# [Problem to work on]
Reply with one number: the count of lines in the data that hold the string "computer".

# [Records drawn from a dataset]
***

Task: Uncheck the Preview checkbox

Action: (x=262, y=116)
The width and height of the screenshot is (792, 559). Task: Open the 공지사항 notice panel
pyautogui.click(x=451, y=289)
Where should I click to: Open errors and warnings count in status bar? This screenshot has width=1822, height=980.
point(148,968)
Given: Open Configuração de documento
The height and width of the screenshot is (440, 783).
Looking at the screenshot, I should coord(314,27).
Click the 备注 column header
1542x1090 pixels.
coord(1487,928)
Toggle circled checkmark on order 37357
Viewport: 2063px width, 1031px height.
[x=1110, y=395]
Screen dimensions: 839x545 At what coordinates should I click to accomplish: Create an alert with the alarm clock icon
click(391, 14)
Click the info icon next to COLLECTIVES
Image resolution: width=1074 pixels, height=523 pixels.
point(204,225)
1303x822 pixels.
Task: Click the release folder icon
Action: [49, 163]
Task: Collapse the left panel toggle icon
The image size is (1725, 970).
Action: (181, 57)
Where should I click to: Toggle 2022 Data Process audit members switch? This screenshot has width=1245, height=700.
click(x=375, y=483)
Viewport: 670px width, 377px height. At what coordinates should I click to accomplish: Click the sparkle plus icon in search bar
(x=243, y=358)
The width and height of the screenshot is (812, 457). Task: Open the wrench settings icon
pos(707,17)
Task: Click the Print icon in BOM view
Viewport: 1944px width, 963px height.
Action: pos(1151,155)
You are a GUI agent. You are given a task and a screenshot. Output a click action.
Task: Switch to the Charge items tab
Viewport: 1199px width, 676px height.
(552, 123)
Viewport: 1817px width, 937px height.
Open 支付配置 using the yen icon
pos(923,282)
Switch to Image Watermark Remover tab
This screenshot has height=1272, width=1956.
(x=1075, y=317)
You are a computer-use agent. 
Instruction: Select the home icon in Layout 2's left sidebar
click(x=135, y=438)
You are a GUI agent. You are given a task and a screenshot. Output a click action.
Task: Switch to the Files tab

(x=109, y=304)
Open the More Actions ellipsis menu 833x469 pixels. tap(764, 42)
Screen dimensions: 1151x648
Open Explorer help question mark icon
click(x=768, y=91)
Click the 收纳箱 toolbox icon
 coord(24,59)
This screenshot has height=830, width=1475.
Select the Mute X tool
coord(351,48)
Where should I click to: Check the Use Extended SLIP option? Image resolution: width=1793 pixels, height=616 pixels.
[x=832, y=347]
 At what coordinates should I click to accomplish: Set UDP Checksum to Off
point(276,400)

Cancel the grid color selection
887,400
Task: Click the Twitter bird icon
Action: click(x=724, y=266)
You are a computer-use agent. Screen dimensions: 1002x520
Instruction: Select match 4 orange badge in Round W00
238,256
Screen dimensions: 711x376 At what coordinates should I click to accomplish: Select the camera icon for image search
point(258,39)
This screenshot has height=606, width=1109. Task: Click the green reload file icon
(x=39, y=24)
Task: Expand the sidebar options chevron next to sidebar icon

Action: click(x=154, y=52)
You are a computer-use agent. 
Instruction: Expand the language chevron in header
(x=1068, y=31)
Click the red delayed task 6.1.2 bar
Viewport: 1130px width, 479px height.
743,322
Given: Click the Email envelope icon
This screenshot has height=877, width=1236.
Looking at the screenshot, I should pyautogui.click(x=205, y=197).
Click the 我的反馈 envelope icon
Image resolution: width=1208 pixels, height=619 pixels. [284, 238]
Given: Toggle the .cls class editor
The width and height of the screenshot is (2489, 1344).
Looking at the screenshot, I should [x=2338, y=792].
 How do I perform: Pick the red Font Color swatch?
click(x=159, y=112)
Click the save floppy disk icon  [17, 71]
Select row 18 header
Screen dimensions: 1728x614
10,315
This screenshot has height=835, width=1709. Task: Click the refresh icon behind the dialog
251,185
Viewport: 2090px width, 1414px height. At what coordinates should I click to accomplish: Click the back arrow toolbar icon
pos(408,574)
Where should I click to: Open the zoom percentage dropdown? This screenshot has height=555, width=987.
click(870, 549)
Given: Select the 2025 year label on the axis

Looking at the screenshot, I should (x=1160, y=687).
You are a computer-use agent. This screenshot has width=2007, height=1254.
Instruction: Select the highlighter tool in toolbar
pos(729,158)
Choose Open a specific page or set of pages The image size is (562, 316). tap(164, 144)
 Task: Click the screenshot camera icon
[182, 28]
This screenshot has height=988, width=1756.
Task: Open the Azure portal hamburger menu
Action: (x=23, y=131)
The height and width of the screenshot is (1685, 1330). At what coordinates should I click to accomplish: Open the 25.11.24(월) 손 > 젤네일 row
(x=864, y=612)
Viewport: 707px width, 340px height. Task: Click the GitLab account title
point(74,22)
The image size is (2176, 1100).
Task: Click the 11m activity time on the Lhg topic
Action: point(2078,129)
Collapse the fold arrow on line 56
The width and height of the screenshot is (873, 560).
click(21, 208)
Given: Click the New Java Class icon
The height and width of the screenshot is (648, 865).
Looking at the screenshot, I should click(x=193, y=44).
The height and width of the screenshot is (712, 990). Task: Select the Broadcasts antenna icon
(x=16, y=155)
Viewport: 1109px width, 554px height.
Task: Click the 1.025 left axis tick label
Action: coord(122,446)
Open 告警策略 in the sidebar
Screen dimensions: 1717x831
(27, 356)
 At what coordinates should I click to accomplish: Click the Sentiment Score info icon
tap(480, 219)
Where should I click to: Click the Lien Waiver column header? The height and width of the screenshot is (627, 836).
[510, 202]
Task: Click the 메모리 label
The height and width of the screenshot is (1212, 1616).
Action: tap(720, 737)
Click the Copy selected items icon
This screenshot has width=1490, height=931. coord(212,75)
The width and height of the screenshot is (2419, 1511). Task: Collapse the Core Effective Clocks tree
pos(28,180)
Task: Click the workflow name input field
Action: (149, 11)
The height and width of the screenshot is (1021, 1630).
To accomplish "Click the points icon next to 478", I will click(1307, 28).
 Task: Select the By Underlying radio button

***

# [Result]
4